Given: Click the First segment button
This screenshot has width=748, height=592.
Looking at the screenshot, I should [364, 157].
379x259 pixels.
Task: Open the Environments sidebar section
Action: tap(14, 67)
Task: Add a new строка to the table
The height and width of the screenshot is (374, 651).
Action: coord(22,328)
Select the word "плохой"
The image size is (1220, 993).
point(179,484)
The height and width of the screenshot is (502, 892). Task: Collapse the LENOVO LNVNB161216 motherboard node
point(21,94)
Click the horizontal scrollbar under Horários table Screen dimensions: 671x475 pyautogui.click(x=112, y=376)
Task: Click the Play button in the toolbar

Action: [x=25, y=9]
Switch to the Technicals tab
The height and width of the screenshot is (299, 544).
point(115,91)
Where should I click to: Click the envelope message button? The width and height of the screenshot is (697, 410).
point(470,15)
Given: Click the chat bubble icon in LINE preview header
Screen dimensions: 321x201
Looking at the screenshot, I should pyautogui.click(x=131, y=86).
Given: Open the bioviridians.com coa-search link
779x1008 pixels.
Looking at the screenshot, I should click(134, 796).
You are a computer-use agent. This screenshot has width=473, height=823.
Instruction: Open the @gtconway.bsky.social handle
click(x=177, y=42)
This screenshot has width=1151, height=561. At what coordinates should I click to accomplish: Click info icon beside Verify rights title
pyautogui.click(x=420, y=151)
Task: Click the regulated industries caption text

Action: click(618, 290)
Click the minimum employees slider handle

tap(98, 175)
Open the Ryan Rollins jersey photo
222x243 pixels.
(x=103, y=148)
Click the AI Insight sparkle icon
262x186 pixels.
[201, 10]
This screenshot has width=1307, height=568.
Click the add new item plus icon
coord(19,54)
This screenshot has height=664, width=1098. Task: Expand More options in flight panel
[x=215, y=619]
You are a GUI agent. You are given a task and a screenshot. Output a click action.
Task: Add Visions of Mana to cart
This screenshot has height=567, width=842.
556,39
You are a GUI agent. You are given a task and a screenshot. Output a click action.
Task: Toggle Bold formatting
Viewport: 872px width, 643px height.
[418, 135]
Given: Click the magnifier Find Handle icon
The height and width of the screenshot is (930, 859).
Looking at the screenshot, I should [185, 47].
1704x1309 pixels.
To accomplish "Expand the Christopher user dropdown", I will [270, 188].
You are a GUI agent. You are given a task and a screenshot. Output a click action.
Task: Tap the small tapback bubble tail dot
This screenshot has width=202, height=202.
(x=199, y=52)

────────

Nothing but the lines from the one containing "Task: Toggle Bold formatting" through the final line of the data above is to be reproduced, each exactly as written.

**The completed task**:
Task: Toggle Bold formatting
Viewport: 872px width, 643px height.
[418, 135]
Given: Click the magnifier Find Handle icon
The height and width of the screenshot is (930, 859).
Looking at the screenshot, I should [185, 47].
1704x1309 pixels.
To accomplish "Expand the Christopher user dropdown", I will [270, 188].
You are a GUI agent. You are given a task and a screenshot. Output a click action.
Task: Tap the small tapback bubble tail dot
This screenshot has width=202, height=202.
(x=199, y=52)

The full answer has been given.